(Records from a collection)
┌──
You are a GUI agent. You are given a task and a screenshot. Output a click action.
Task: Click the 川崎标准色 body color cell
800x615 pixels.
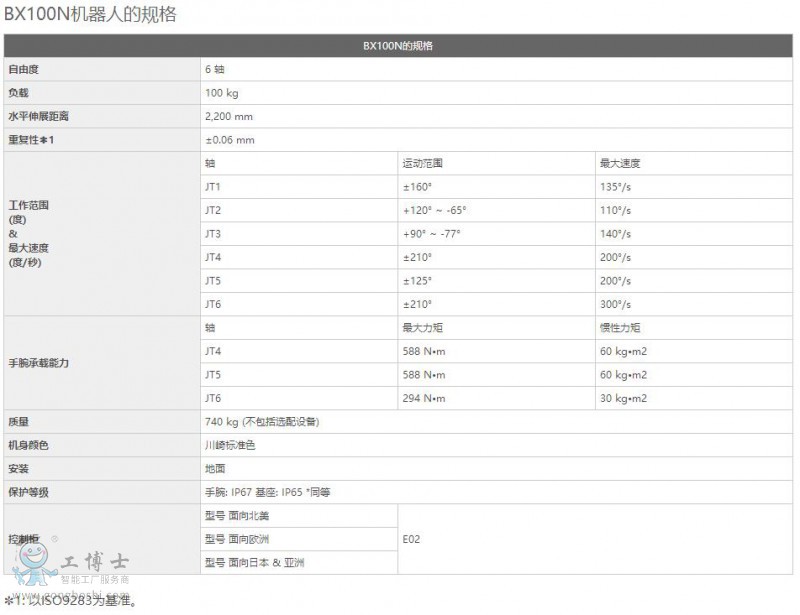coord(229,445)
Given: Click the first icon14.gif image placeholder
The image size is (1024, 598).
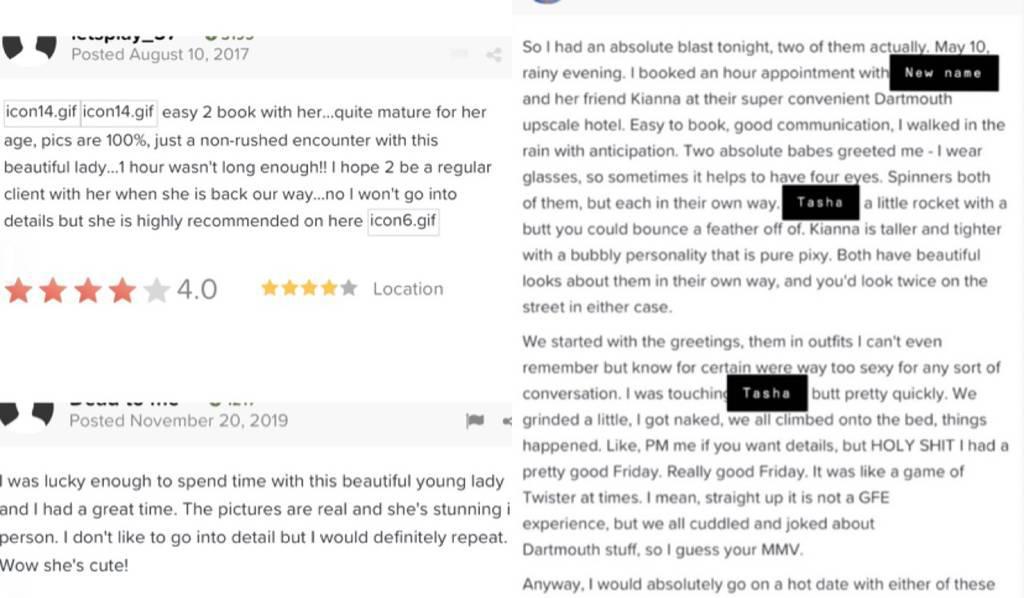Looking at the screenshot, I should tap(41, 112).
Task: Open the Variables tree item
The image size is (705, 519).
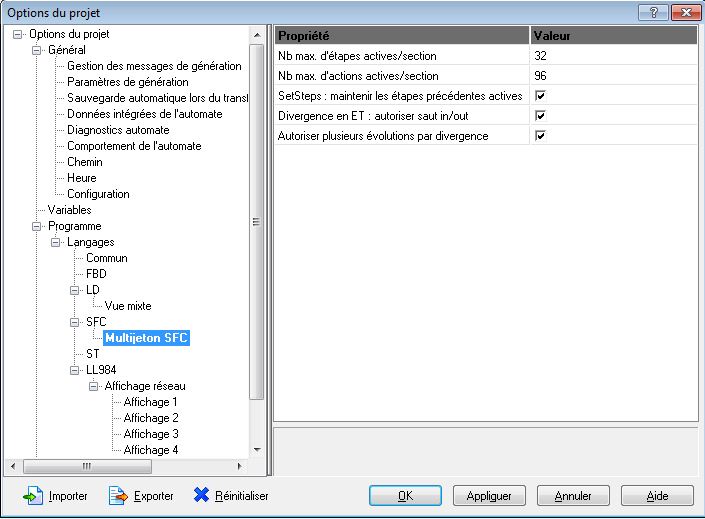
└──
Pictures stay out; copy every entry above exactly.

## Response to this task
You are a GUI agent. You are given a task and a screenshot. Output a click action.
Task: Click the 川崎标准色 body color cell
800x615 pixels.
coord(229,445)
Given: Click the first icon14.gif image placeholder
The image size is (1024, 598).
Looking at the screenshot, I should tap(41, 112).
Task: Open the Variables tree item
The image size is (705, 519).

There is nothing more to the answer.